People with fanatical and delusional beliefs famously don’t give them up just because they’ve been hit over the head with reality, of course. The various subcultures of crackpots that have sprung up under Trump are no exception.
Still, the election results have sent these groups reeling. All of them have spent the past four years growing their ranks and orbiting around Trump, convinced that he was a savior figure who would crush their perceived enemies.
For believers in QAnon, that belief manifested in a fantasy that Trump was going to round up all the members of the “deep state,” their imaginary shadowy conspiracy of Democrats, Hollywood celebrities and progressive activists that they believe both secretly runs the world and is also a network of Satan-worshipping cannibal pedophiles. Trump, they told themselves, was secretly organizing “the storm” to round up and destroy this sinister global conspiracy.

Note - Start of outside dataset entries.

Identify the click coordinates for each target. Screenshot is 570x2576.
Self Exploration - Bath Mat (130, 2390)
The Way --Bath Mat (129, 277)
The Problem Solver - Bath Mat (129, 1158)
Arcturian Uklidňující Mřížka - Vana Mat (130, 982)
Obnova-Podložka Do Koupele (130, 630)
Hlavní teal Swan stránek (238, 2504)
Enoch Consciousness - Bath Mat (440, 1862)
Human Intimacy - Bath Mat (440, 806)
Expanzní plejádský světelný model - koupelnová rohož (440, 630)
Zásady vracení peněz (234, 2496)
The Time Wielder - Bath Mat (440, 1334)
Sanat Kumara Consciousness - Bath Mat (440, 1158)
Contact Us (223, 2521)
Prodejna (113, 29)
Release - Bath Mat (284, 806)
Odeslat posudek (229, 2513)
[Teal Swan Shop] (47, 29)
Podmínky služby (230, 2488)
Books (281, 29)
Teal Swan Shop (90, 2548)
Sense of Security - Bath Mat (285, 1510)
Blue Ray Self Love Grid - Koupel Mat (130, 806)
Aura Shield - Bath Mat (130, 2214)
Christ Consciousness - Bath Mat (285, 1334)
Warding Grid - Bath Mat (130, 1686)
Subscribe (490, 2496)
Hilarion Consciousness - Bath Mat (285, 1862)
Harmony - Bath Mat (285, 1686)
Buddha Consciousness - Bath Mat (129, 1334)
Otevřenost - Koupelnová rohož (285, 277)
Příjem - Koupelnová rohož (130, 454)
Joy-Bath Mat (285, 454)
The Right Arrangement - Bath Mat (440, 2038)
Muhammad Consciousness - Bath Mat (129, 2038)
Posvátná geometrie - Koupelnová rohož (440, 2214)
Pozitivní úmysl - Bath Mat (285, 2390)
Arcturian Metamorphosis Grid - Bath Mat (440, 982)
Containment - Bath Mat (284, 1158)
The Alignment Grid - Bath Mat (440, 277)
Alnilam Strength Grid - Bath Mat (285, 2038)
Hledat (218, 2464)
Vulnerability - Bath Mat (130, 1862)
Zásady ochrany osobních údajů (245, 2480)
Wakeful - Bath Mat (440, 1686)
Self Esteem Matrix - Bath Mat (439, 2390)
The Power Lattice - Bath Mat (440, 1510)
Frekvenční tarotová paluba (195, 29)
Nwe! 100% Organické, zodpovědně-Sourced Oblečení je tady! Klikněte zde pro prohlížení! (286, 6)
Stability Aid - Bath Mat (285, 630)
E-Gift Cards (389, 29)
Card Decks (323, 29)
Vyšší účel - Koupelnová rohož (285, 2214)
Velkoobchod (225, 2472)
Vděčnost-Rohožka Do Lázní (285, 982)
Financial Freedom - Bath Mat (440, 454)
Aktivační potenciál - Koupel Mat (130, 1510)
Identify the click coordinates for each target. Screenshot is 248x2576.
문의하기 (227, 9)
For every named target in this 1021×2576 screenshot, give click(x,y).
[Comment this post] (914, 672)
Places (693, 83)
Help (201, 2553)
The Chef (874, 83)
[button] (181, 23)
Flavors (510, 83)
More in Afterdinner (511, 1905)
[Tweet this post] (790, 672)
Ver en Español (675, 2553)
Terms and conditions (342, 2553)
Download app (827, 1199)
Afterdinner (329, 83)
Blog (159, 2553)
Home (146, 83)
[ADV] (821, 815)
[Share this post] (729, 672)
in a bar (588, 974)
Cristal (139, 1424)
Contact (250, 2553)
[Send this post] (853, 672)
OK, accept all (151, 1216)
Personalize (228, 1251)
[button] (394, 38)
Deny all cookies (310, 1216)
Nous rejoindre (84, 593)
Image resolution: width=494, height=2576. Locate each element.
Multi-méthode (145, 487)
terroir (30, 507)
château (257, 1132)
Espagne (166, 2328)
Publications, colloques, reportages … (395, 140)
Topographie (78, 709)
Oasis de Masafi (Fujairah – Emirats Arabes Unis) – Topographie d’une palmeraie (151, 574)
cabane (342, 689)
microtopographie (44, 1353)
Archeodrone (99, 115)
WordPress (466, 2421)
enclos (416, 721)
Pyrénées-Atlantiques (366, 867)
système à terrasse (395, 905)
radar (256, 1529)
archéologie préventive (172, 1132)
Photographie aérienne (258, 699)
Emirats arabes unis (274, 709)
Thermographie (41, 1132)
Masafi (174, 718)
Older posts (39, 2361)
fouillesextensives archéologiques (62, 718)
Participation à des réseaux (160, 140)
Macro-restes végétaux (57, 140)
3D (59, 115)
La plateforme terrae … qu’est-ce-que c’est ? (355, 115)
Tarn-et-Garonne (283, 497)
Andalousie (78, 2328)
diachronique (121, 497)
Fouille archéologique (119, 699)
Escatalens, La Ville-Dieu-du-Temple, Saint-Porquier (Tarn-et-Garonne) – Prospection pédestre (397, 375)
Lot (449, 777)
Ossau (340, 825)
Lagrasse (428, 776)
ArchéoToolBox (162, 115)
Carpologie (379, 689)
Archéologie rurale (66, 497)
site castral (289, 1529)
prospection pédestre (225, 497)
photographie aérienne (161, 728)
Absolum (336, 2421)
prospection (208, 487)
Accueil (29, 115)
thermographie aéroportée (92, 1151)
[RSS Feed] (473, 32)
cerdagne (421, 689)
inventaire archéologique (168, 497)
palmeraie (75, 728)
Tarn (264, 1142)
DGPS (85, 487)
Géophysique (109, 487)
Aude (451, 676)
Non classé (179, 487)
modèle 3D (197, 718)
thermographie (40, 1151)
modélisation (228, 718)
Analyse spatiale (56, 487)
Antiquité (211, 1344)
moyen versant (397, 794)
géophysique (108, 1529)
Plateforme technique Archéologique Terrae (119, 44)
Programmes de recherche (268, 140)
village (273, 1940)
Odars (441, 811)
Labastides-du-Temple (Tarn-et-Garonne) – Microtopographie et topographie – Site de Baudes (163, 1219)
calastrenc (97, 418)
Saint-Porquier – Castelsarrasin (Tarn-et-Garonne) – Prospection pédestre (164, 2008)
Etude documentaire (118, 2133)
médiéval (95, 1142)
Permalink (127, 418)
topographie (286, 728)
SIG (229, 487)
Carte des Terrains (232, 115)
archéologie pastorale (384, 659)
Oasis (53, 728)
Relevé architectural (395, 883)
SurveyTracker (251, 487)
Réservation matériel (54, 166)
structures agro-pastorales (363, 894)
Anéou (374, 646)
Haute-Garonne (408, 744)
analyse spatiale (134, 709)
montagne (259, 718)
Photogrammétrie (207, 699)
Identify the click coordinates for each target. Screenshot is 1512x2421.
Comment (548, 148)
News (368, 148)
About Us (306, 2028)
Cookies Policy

But since Trump’s election, Q — a user account that started on 8chan and drifted over to 8kun after 8chan was disbanded — has fallen silent. QAnon faithful believe the account is run by a current or former U.S. intelligence agent and Trump loyalist. In fact, it’s probably run by the father-and-son duo Jim and Ron Watkins, who are conspiracy theorists and definitely not U.S. intelligence agents. Without Q’s guidance, the QAnon cult appears to be confused and angry.
Richard Wolff: Trump’s refusal to concede follows his pattern of incompetence and delusions
The Trump administration has been living in a state of denial for the last four years – this is just the latest incident
Like all good seasons of mists and mellow fruitfulness, the end of the Trump era is a heady mix of sweet melancholy.
There will come a time, soon, when world leaders look back on the last four years with a wry smile and a shake of the head. Instead of the sheer blood-draining horror of sitting beside a sociopathic maniac with the power to destroy the world in a nuclear holocaust.
For now, we must savor the last oozings of this Fall of Donald.
He cuts a tired and bloated figure, to be sure. He tweets less, but he does so in ALL CAPS. All the time. He promises the most amazing revelations and achievements, coming very soon, just like he said they would. [..]
But next week is when some states begin certifying their votes. The electoral college meets in one month. Now isn’t the time for making progress, or for recycling the slogans of losing campaigns long gone. A week after losing the election, now is the time to deliver the goods, or be delivered for good.
As all good Arsenal fans know, it’s the hope that kills you. And Trump has likely killed more than 700 fans (or their friends) with his awesome campaign rallies.